| Task directions |
Write out every entry in full. Leave nothing out.
[Entries shown Boundary: Start]
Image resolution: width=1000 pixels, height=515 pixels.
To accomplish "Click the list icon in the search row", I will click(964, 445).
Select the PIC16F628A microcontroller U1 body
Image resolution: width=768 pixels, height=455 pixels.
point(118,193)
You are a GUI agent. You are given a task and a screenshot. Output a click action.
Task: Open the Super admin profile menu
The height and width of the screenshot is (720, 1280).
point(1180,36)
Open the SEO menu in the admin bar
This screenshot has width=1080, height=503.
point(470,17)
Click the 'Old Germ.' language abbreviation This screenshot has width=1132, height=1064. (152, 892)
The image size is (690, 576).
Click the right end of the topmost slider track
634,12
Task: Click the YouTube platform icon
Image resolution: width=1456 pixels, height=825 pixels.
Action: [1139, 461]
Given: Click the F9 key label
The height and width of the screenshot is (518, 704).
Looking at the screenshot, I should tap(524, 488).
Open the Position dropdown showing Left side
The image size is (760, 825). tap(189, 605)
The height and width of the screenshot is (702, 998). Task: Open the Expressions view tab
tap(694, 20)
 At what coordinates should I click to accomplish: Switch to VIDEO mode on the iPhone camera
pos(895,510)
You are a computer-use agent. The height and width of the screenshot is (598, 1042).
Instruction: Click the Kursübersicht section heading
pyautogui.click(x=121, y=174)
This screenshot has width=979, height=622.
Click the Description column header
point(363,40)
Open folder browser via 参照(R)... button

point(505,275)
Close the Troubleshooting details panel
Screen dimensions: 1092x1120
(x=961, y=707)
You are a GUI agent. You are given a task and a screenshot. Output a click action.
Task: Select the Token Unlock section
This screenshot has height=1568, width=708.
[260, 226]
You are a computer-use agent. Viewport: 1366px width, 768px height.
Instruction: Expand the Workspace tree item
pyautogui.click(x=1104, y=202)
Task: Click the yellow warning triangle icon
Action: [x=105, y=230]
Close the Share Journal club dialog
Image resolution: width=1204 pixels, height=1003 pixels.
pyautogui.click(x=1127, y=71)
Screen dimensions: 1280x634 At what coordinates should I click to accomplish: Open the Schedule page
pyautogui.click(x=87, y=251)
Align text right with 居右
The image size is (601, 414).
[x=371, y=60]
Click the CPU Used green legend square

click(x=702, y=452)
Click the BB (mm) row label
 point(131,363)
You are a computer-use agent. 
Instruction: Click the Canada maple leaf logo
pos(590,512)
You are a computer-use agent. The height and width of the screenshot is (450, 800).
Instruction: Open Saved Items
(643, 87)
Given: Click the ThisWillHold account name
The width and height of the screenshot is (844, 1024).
[Entries shown Boundary: End]
| Solution to this problem |
Image resolution: width=1000 pixels, height=515 pixels.
To accomplish "Click the list icon in the search row", I will click(964, 445).
Select the PIC16F628A microcontroller U1 body
Image resolution: width=768 pixels, height=455 pixels.
point(118,193)
You are a GUI agent. You are given a task and a screenshot. Output a click action.
Task: Open the Super admin profile menu
The height and width of the screenshot is (720, 1280).
point(1180,36)
Open the SEO menu in the admin bar
This screenshot has width=1080, height=503.
point(470,17)
Click the 'Old Germ.' language abbreviation This screenshot has width=1132, height=1064. (152, 892)
The image size is (690, 576).
Click the right end of the topmost slider track
634,12
Task: Click the YouTube platform icon
Image resolution: width=1456 pixels, height=825 pixels.
Action: [1139, 461]
Given: Click the F9 key label
The height and width of the screenshot is (518, 704).
Looking at the screenshot, I should tap(524, 488).
Open the Position dropdown showing Left side
The image size is (760, 825). tap(189, 605)
The height and width of the screenshot is (702, 998). Task: Open the Expressions view tab
tap(694, 20)
 At what coordinates should I click to accomplish: Switch to VIDEO mode on the iPhone camera
pos(895,510)
You are a computer-use agent. The height and width of the screenshot is (598, 1042).
Instruction: Click the Kursübersicht section heading
pyautogui.click(x=121, y=174)
This screenshot has width=979, height=622.
Click the Description column header
point(363,40)
Open folder browser via 参照(R)... button

point(505,275)
Close the Troubleshooting details panel
Screen dimensions: 1092x1120
(x=961, y=707)
You are a GUI agent. You are given a task and a screenshot. Output a click action.
Task: Select the Token Unlock section
This screenshot has height=1568, width=708.
[260, 226]
You are a computer-use agent. Viewport: 1366px width, 768px height.
Instruction: Expand the Workspace tree item
pyautogui.click(x=1104, y=202)
Task: Click the yellow warning triangle icon
Action: [x=105, y=230]
Close the Share Journal club dialog
Image resolution: width=1204 pixels, height=1003 pixels.
pyautogui.click(x=1127, y=71)
Screen dimensions: 1280x634 At what coordinates should I click to accomplish: Open the Schedule page
pyautogui.click(x=87, y=251)
Align text right with 居右
The image size is (601, 414).
[x=371, y=60]
Click the CPU Used green legend square

click(x=702, y=452)
Click the BB (mm) row label
 point(131,363)
You are a computer-use agent. 
Instruction: Click the Canada maple leaf logo
pos(590,512)
You are a computer-use agent. The height and width of the screenshot is (450, 800).
Instruction: Open Saved Items
(643, 87)
Given: Click the ThisWillHold account name
The width and height of the screenshot is (844, 1024).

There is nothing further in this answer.